Also immer schön unterscheiden zwischen "ich nehme an, dass ..." und "es gibt ...".
- "Ich nehme an ..." (und ähnliche Formulierungen) lässt deinem Gegenüber die Freiheit, dem zu folgen oder eben nicht.
- "Es gibt ..." (und ähnliche Formulierungen) muss bewiesen sein, anderenfalls ist das Behauptete nicht wahr.

@ Ekkard,

die "unentwegte" Forderung nach "wissenschaftlichen oder historischen" Beweisen, ist verständlich, deckt aber noch längst nicht alles ab - Icon_exclaim

Bei den reinen Mathematikern geht es z.B. um die Frage der Beweisbarkeit und der logischen Wahrheit und diese muss keine empirische Wahrheit sein! In den Naturwissenschaften ist immer die Beobachtung und das Experiment das Entscheidende, aus welchen man dann empirische Hypothesen aufstellen kann.

In der Mathematik dagegen reicht die >logische Wahrheit< völlig aus. Ein Beweis ist dann wahr, wenn er logisch wahr ist, unabhängig davon, ob man dazu irgendwelche Experimente in der Natur machen kann oder nicht.

Der Mathematiker Kurt Gödel wurde bekannt und berühmt dafür, dass er mit einem mathematischen Beweisverfahren zeigen konnte, dass kein Aussagen-System, ganz egal, wie mächtig es auch immer sein mag, in der Lage ist, alle Annahmen die es macht, aus sich selbst heraus zu begründen!

Datenauszüge:
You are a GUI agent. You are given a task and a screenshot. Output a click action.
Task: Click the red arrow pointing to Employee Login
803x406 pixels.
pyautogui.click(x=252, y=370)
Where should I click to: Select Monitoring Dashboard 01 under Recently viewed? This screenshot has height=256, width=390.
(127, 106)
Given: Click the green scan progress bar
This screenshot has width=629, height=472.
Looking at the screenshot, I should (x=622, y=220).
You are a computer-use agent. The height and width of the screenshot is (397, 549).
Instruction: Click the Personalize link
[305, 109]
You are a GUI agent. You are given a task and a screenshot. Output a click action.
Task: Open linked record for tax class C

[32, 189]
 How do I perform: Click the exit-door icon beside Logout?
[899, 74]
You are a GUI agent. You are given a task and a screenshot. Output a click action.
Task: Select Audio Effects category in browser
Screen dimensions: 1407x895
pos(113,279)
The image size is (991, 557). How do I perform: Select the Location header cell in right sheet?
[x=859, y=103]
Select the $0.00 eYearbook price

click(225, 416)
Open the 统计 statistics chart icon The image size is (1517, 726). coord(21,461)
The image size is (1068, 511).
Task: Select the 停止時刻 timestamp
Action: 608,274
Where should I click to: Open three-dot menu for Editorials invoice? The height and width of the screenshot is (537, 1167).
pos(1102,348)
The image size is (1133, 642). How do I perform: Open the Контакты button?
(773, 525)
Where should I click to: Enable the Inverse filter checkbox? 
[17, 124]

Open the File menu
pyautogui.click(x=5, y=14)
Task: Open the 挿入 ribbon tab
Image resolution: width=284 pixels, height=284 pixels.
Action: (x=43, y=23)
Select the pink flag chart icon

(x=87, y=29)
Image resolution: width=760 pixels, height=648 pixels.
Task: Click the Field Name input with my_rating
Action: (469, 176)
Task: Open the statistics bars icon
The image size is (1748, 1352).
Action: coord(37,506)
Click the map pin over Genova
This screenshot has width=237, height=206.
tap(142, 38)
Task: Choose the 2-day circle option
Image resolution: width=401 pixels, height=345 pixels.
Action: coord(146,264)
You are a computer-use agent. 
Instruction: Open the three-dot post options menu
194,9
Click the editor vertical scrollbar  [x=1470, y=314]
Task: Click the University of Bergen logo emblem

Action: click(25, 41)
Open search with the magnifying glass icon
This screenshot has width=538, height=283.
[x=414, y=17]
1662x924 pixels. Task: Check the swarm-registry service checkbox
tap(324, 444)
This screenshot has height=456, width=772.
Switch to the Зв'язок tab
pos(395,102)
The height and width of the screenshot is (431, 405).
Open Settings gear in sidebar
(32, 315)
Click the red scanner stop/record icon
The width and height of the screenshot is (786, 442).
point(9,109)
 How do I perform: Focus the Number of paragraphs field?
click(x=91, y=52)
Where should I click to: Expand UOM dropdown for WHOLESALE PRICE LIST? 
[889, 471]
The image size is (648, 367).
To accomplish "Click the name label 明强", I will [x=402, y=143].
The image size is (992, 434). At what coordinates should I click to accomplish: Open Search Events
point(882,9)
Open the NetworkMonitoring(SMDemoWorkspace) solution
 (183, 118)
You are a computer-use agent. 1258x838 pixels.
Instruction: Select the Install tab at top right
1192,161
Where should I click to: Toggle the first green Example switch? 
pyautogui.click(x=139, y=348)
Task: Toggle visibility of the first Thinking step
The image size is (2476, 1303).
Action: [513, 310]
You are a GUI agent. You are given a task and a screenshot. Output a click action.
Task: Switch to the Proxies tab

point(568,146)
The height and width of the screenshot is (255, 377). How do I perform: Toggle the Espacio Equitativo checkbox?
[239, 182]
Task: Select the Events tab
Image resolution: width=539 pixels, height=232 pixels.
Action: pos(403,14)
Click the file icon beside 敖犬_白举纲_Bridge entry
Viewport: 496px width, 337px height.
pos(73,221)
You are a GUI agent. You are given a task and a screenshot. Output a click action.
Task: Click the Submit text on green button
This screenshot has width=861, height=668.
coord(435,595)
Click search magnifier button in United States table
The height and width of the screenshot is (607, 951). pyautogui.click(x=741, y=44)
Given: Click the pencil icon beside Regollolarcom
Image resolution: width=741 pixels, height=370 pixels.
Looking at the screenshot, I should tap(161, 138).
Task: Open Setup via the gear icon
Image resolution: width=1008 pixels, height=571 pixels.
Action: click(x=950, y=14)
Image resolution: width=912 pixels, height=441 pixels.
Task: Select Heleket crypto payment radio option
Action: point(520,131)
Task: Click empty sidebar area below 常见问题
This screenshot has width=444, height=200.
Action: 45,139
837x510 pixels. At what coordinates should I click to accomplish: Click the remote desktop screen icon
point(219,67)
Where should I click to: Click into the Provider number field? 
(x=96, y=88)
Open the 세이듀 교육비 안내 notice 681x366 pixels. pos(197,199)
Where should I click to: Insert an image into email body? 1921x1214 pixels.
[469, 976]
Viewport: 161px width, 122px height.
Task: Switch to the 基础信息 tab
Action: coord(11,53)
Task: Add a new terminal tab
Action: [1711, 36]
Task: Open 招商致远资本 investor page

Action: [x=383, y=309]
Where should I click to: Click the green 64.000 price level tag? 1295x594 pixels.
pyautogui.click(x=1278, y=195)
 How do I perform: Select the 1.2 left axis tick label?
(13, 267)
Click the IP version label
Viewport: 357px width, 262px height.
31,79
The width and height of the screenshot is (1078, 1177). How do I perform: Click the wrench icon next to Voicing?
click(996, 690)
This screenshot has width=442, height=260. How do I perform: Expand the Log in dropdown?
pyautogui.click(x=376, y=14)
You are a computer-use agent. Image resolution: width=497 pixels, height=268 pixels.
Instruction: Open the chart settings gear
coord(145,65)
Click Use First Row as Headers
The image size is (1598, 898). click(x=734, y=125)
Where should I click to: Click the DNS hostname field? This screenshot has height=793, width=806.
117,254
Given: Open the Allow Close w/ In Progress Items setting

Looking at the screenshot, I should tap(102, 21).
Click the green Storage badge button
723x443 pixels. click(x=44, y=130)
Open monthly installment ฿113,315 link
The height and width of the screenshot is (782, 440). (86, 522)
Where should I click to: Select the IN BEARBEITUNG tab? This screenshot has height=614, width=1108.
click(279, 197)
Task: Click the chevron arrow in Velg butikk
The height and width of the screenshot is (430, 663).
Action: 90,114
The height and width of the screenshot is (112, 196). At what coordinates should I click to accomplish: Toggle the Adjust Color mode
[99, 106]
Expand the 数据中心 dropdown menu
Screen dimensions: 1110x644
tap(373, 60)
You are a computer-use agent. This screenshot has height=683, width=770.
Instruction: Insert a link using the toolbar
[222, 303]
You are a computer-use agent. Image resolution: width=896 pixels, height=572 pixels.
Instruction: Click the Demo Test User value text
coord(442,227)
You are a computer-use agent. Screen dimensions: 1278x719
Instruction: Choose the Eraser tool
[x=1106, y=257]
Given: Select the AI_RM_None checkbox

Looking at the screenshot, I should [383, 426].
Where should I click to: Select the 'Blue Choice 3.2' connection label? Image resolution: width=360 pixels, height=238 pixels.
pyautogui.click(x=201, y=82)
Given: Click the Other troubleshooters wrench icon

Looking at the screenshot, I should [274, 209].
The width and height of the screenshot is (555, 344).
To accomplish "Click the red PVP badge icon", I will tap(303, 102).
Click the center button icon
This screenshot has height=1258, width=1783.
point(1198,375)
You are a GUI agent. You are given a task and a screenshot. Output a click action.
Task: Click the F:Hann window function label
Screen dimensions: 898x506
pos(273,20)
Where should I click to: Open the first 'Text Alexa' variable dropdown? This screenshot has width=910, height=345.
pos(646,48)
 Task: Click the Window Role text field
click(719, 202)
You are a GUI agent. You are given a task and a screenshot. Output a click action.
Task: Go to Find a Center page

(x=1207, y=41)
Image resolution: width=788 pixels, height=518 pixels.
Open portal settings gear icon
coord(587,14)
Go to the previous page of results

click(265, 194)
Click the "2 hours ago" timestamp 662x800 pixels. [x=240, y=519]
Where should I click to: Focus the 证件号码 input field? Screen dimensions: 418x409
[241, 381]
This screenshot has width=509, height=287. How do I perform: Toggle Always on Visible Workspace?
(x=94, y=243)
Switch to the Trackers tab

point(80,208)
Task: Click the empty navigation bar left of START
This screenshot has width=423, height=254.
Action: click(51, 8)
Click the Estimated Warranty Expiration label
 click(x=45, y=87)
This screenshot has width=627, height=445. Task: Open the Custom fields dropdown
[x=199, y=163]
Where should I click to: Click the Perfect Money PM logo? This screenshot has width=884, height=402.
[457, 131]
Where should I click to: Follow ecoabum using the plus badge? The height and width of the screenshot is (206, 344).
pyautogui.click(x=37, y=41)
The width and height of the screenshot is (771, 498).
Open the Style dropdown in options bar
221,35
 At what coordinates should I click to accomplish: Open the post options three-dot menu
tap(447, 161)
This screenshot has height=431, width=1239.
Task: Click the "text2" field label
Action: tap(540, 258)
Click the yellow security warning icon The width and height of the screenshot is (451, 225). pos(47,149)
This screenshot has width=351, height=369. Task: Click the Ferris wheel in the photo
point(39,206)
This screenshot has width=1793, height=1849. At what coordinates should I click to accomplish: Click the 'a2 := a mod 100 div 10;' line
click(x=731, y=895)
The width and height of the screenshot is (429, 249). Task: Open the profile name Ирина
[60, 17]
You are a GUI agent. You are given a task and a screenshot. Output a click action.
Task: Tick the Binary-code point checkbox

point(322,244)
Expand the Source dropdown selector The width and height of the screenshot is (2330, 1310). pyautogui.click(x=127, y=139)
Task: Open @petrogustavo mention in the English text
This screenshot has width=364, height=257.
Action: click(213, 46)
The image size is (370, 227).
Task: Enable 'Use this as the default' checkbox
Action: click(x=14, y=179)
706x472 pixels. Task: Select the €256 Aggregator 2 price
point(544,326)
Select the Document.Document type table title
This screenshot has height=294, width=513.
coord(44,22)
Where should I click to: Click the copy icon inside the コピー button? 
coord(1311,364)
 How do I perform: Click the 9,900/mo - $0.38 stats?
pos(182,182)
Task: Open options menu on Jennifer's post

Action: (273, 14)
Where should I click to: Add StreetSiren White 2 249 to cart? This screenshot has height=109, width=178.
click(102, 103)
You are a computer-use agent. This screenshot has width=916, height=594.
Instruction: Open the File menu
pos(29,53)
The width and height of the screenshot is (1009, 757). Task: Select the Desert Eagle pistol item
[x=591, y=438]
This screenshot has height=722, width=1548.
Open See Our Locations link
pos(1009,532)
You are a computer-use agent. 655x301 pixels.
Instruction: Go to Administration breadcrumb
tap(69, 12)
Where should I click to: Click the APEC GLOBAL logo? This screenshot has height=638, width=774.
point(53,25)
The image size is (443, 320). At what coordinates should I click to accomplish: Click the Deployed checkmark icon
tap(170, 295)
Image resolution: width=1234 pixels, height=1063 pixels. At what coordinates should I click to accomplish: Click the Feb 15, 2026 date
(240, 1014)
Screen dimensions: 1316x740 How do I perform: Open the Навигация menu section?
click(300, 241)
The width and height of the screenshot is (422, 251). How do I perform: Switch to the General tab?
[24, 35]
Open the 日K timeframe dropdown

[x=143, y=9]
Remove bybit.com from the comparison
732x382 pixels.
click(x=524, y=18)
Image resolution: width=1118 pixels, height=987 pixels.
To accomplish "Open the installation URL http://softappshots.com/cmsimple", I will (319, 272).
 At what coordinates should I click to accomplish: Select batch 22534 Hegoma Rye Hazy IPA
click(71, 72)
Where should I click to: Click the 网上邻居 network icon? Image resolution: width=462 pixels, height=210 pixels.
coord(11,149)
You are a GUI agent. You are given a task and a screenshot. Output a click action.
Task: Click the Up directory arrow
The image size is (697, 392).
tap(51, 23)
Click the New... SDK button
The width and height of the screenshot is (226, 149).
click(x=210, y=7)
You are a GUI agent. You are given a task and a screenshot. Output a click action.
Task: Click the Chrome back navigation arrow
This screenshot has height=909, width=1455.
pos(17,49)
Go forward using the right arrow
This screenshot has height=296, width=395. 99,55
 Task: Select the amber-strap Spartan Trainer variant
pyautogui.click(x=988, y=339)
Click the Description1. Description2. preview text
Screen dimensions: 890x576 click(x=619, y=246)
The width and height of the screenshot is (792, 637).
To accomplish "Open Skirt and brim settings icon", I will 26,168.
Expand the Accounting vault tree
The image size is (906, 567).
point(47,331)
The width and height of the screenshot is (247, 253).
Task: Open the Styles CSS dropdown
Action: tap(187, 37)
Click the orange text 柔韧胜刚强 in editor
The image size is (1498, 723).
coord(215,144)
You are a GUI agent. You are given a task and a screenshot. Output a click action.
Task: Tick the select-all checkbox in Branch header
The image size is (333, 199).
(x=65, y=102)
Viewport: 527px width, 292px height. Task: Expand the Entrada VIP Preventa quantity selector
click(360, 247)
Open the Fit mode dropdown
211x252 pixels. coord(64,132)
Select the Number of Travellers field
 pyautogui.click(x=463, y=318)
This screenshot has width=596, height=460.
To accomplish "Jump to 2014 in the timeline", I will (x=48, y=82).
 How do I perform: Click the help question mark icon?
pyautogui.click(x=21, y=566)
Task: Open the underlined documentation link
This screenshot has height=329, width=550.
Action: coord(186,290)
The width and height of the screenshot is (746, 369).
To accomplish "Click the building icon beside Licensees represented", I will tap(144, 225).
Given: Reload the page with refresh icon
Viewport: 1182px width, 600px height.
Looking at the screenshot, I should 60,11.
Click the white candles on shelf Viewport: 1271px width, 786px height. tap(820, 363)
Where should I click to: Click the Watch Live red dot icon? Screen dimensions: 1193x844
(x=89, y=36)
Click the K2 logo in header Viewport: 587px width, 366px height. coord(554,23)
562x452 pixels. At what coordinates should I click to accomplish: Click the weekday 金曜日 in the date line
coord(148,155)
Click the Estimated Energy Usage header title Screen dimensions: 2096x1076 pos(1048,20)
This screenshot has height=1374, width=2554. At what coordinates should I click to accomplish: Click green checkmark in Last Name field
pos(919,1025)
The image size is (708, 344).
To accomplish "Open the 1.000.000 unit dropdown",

Aufgabenliste:
a. Was reicht laut dem vorliegenden Text in der Mathematik völlig aus?
b. Ersetze in den Datenauszügen „screenshot“ durch „screen capture“, und zwar in allem von der Zeile mit „You are a computer-use agent. 655x301 pixels.“ bis hinunter zur Zeile mit „[x=143, y=9]“. Gib nur diese Zeilen aus, sonst unverändert.

Ergebnisse in Reihenfolge:
a. Die logische Wahrheit.

b.
You are a computer-use agent. 655x301 pixels.
Instruction: Go to Administration breadcrumb
tap(69, 12)
Where should I click to: Click the APEC GLOBAL logo? This screen capture has height=638, width=774.
point(53,25)
The image size is (443, 320). At what coordinates should I click to accomplish: Click the Deployed checkmark icon
tap(170, 295)
Image resolution: width=1234 pixels, height=1063 pixels. At what coordinates should I click to accomplish: Click the Feb 15, 2026 date
(240, 1014)
Screen dimensions: 1316x740 How do I perform: Open the Навигация menu section?
click(300, 241)
The width and height of the screen capture is (422, 251). How do I perform: Switch to the General tab?
[24, 35]
Open the 日K timeframe dropdown

[x=143, y=9]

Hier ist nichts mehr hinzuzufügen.